Closed kajsamp closed 6 years ago
I have included PCICt as a suggested package in esd, meaning that it is not required but can be used in some functions. It is included in the DESCRIPTION under Suggested. This can be a good strategy when you wish to use an external package without adding new dependencies.
Before applying a function (e.g., as.PCICt) from a suggested package, you need to check that it is installed (using 'requireNamespace') and then if it isn't, either redirect to a fallback method or give an error message. The package should not be imported but instead explicitly referred to with the syntax package::function() (e.g., PCICt::as.PCICt() ). This also makes it is easy to see that the function is part of an external package.
Excellent :-)
I am updating retrieve to deal better with daily and sub-daily data. It's working fine except when reading data from climate models that have a 360-day calendar.
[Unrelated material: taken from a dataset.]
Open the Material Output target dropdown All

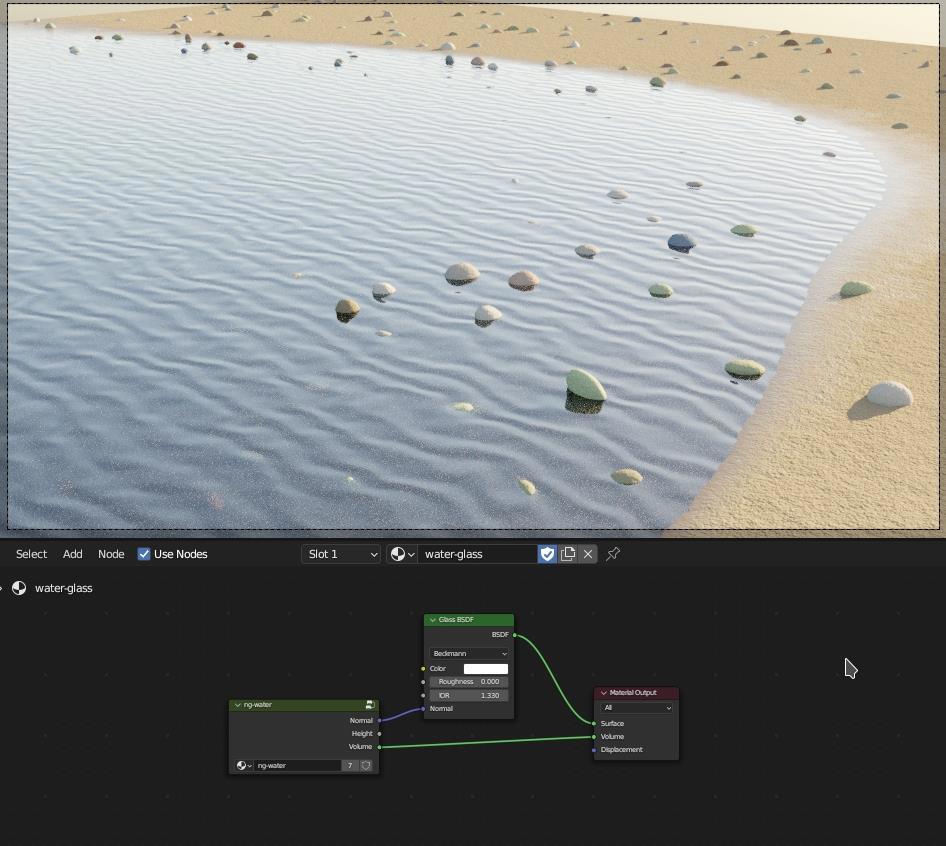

The built in date-time types of R and zoo can't handle the 360-day calendar (30 days in every month) and this leads to problems with, e.g., February 30. I have come up with two possible solutions: 1) Avoid using daily/subdaily data from climate models that have 360-days and add a warning saying that esd can't handle these data types, in case someone tries to use it. Most climate models have switched to a 365-day or Gregorian calendar anyways. 2) Use the R package PCICt to handle the daily/subdaily data with 360-day calendars. This is an implementation of POSIXct Work-Alike for 365 and 360 Day Calendars. The drawback is that we would be adding another dependency to the esd package.